Довольно скоро после начала «водяных потех» будущий Петр Великий получил «тесную» компанию верных и близких друзей. Это были Алексашка Меншиков, стольник князь Федор Ромодановский (царь доверил ему управление государством, уезжая в 1697 году за границу) и швейцарец из города Женевы Франц Лефорт. Последний, будучи вдвое старше царя, больше всего любил увеселения. Эти трое людей на первых порах составили «мозговой центр» при молодом государе.
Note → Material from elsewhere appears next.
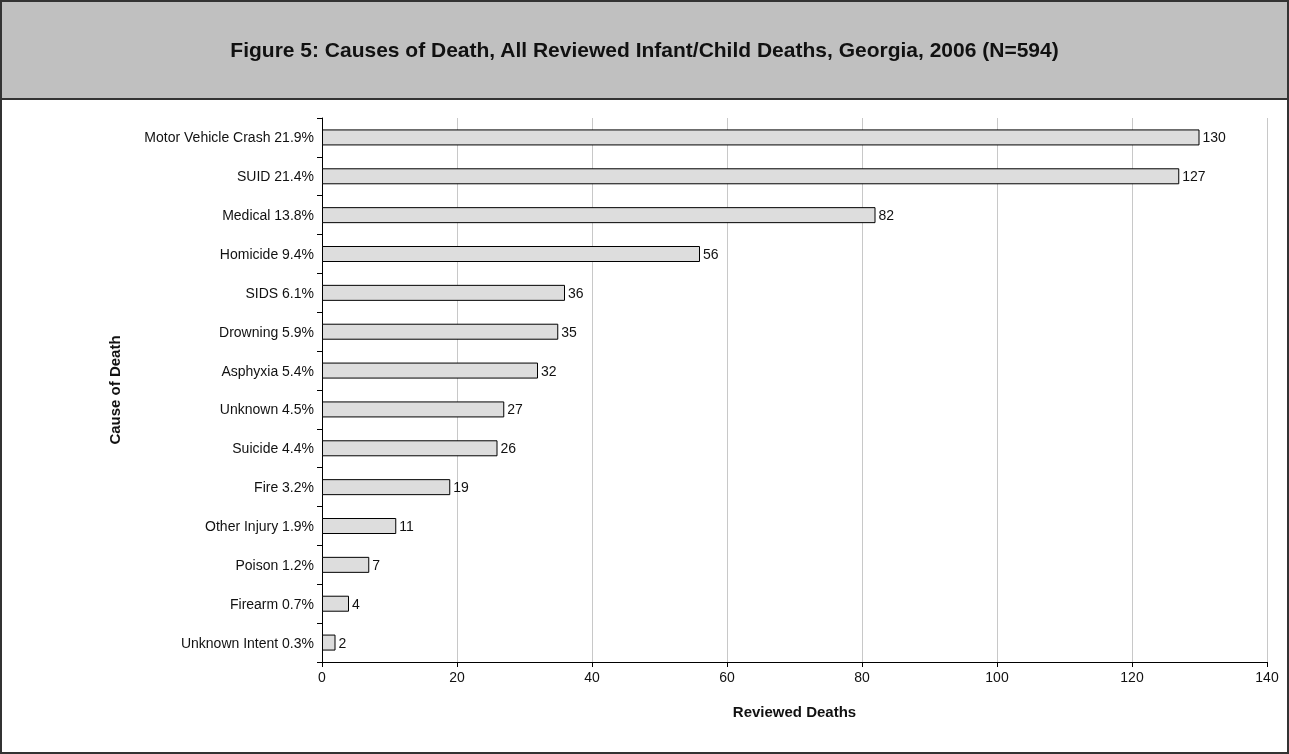 This screenshot has width=1289, height=754. Describe the element at coordinates (1132, 677) in the screenshot. I see `x-tick-label: 120` at that location.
…К 16 годам Петр I имел уже вполне сформировавшийся характер человека, наследственного монарха. Он виделся личностью упрямой, самостоятельной в поступках, резкой в суждениях, вспыльчивой. Второй царь из рода Нарышкиных не скрывал своей неприязни к стану Милославских. Петр крайне подозрительно относился к действиям старшей сестры, чувствуя в них прежде всего скрытую угрозу лично для себя.
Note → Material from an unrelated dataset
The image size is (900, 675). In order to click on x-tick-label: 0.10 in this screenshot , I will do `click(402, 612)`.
Мать Петра, царевна Наталья Кирилловна, была крайне озабочена судьбой венценосного сына. И было от чего. Она прекрасно понимала ход «великой государыни» Софьи, расчетливо женившей своего брата Ивана. Мать, предприняв «ответные действия», тоже самолично подобрала 17-летнему сыну невесту – красавицу Евдокию Лопухину, из рода пусть не знатного, но многочисленного.
Князь Борис Куракин так опишет ее: «А именовалась царица Евдокия Федоровна и была принцесса лицом изрядная, токмо ума посредняго и нравом несходная к своему супругу, отчего все свое счастие потеряла и весь свой род сгубила…
Род же их, Лопухиных, был из шляхетства средняго, токмо на площади знатнаго… были знающие в приказных делах, или, просто назвать, ябедники… Род же их был весьма людной, так что чрез ту причину супружества, ко двору царского величества было введено мужескаго полу и женскаго более тридцати персон…»
Венчание молодых состоялось в январе 1689 года. Для царевны Софьи это был «последний звонок». Женившись, ее младший брат считался зрелым мужчиной: теперь ему не требовался ни опекун, не регентша. Он становился самостоятельным государем. На Москве враз заговорили, что теперь в Кремле «сядет» повзрослевший царь Петр Алексеевич.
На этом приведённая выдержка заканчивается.